Although entrepreneurs have little chance of unseating Amazon, they can certainly sell on its platform. To help small businesses on Amazon scale, Kabbage, an online lending platform that got its start in e-commerce, allows them to link Amazon sales data to their loan application. By doing so, applicants boost their chances of being approved via Kabbage’s automated system for a line of credit up to $250,000. NDP Analytics research shows that, in part because of their additional data streams, alternative lending companies like Kabbage approve loans almost four times more often than big banks do for businesses valued at $1 million or less.
Following the 2018 Farm Bill’s legalization of non-psychoactive cannabis products, the U.S. market for cannabidiol (or CBD, a cannabis compound that shows promise for managing conditions from epilepsy to anxiety) may grow by forty-fold between 2018 and 2022. Brightfield Group researchers point out that such a jump would make it the fastest-growing cannabis subsector.
With the industry now legal, entrepreneurs have a chance to get in on the ground floor.

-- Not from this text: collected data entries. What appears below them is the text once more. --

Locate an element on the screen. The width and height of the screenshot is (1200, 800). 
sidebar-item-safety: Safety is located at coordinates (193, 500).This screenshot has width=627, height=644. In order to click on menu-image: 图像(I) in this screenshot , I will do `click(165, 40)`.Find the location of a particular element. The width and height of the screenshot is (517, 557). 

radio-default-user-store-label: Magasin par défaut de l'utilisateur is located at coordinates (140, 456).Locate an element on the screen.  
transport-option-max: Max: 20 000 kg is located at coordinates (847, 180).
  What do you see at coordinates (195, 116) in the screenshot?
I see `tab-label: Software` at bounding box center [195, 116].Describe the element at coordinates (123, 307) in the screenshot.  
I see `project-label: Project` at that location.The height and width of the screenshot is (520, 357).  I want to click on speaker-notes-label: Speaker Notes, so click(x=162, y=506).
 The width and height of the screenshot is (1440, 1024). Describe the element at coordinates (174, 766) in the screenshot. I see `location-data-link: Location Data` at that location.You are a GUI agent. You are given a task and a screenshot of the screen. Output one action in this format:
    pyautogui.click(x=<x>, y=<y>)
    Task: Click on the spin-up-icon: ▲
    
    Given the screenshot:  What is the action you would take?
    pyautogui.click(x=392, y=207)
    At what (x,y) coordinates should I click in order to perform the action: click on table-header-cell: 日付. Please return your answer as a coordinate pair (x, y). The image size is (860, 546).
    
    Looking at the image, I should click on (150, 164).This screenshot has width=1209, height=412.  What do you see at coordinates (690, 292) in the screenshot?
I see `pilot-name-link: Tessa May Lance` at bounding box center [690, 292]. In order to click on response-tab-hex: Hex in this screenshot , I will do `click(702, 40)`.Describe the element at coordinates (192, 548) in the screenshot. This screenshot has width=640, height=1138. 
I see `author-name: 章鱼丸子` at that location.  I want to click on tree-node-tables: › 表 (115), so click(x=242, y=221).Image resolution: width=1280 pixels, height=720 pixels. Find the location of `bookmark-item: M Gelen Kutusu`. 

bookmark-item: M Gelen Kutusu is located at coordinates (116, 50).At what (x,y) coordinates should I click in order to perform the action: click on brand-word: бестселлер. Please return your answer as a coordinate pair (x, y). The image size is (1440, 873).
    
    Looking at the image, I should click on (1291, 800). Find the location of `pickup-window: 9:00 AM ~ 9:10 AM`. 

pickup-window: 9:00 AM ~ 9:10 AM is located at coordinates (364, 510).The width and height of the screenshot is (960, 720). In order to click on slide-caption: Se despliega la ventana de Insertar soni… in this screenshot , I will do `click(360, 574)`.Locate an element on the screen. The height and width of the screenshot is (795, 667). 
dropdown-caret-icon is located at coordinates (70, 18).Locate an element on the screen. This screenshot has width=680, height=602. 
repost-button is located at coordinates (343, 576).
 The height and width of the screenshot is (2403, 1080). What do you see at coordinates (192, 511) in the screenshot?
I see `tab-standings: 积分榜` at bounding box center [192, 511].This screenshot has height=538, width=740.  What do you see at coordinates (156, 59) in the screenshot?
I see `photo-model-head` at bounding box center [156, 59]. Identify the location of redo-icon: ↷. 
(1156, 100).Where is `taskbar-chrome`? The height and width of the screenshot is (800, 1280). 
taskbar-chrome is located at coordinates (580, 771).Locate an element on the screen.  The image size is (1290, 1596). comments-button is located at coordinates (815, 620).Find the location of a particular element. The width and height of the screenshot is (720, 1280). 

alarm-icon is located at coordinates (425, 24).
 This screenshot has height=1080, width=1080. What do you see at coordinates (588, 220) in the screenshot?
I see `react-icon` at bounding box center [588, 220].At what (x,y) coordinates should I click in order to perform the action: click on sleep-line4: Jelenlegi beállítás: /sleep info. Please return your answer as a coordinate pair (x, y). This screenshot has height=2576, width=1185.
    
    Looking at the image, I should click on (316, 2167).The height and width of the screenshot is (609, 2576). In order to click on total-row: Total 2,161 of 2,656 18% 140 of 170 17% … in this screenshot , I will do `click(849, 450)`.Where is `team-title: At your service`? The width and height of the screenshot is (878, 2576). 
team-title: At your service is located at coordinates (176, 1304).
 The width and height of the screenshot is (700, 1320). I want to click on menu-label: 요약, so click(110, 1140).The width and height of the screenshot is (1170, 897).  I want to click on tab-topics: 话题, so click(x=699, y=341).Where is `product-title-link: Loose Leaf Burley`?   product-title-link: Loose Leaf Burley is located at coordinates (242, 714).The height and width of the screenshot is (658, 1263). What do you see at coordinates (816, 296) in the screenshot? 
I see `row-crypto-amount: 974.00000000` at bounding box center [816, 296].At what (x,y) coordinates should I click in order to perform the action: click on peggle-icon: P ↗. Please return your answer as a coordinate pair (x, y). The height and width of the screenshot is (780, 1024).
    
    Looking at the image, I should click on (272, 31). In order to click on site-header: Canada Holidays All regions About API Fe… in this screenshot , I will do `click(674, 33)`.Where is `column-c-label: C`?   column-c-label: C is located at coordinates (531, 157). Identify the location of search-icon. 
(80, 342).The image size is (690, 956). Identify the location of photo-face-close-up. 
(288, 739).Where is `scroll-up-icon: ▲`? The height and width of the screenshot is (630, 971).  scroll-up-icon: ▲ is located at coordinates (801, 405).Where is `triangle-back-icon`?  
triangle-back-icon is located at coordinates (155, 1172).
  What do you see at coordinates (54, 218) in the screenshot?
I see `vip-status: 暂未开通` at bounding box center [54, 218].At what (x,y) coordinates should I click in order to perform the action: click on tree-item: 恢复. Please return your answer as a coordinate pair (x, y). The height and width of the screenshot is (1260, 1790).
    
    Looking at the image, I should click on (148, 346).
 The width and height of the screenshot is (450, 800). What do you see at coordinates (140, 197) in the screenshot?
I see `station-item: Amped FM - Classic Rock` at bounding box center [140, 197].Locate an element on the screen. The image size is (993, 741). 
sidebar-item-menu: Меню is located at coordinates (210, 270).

But because of remaining legal limitations, such as cross-state sales restrictions, small business owners don’t need to invest in large-scale production equipment. To help them create smaller batches in a cost-efficient manner, niche equipment providers like Absolute Unit help entrepreneurs design, develop and finance small-scale production facilities. And because Absolute Unit sources the equipment directly from China, it keeps CBD companies’ costs low by minimizing middlemen.
Opportunities for small businesses to disrupt or even dominate markets don’t come along every day. When technological and legal landscapes shift, however, enterprise companies tend to be slow to react. With the right tech partner in tow, entrepreneurs can and should capitalize on the changing times.